+++ PASSAGE PROVIDED

Initially, the group made the decision to place differentiated logistics centers where the management of its chain of stores was based, i.e. Bershka would have a different logistics center than Pull&Bear, although they were both part of the Inditex Group. That idea emerged after Massimo Dutti and Stradivarius became part of Inditex. Those brands already had that geographical structure, and since the group integrated them successfully into its strategy and logistics model, it made sense to follow the same pattern with its other brands.
Besides, the proximity of the distribution centers to the headquarters of each brand allowed them to consolidate them based on the growth strategy and purpose of each brand (more on this later).
But just a few years after that, the group decided to build another production center for Zara that forced specialization between the two Zara centers. The specialization was based on location, i.e. each center would manufacture products that would stock the shelves of stores in specific locations.
Zara’s supply chain strategy is so successful because it’s constantly evolving as the group adapts to external circumstances and its internal needs. And just like its iconic fashion, the company always stays ahead of the logistics curve.

++++++
+++ PROVIDED INFORMATION

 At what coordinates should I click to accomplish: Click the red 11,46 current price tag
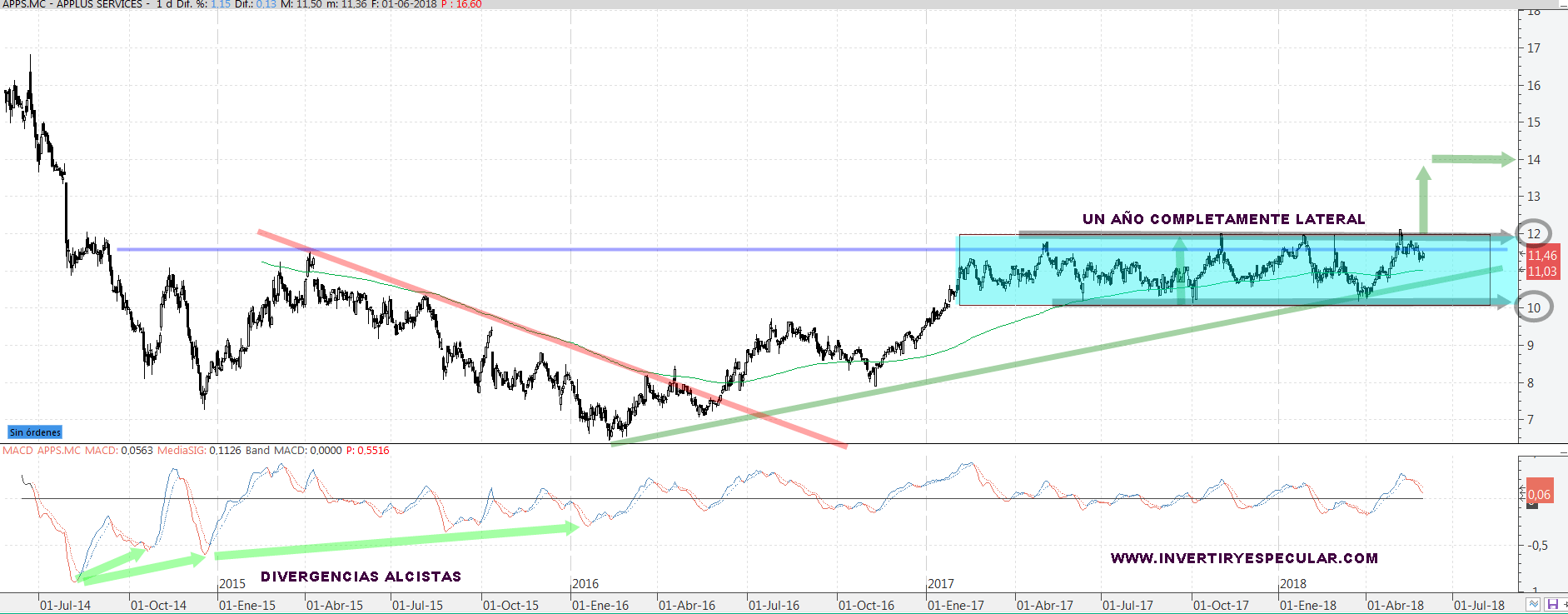pyautogui.click(x=1542, y=256)
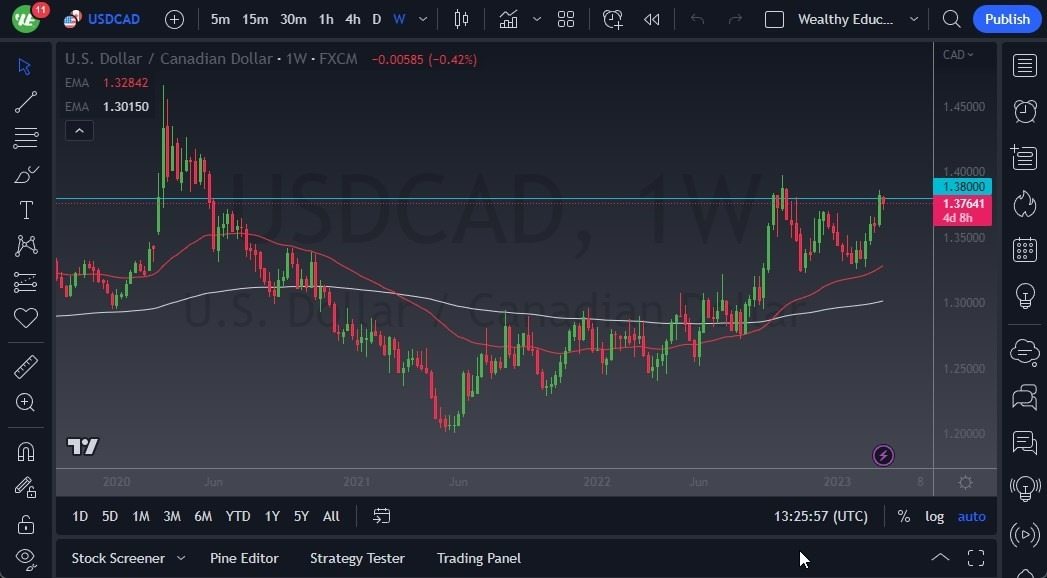Activate Bar Replay mode
Screen dimensions: 1047x578
click(x=651, y=19)
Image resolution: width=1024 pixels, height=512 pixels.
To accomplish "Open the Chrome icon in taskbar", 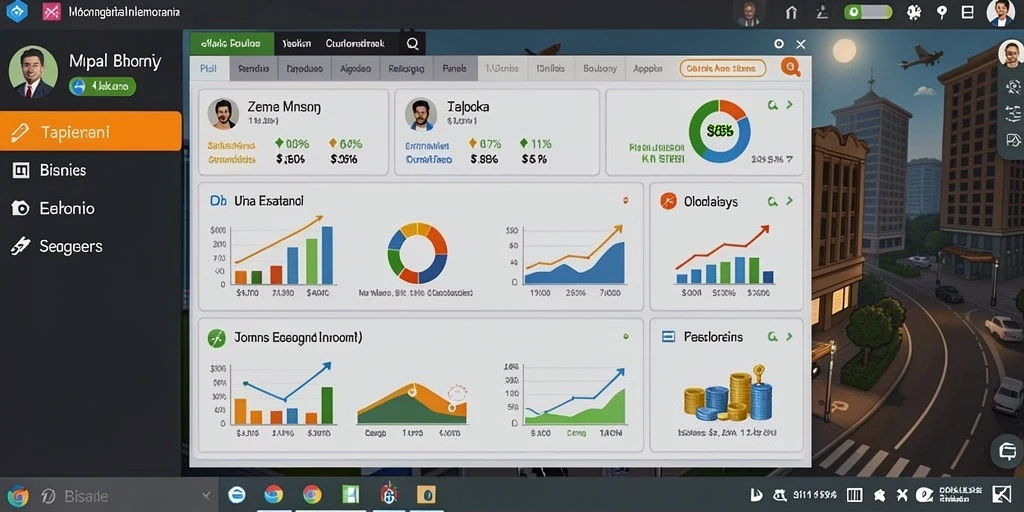I will [312, 494].
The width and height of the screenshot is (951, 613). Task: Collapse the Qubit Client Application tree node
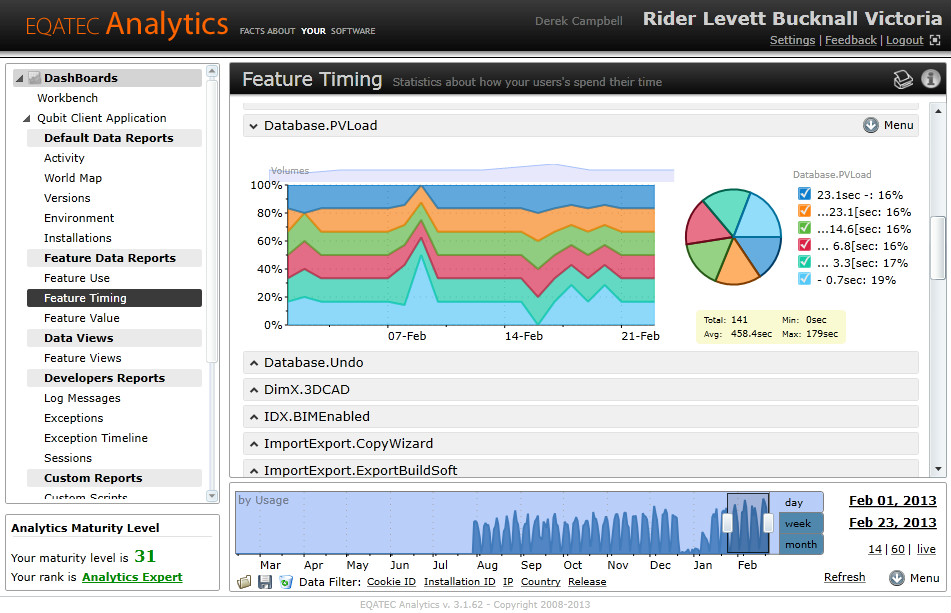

++++++

In the passage on Inditex's logistics, what was the specialization between the two Zara production centers based on?

RESULT FOR THIS TASK: Location: each center would manufacture products to stock the shelves of stores in specific locations.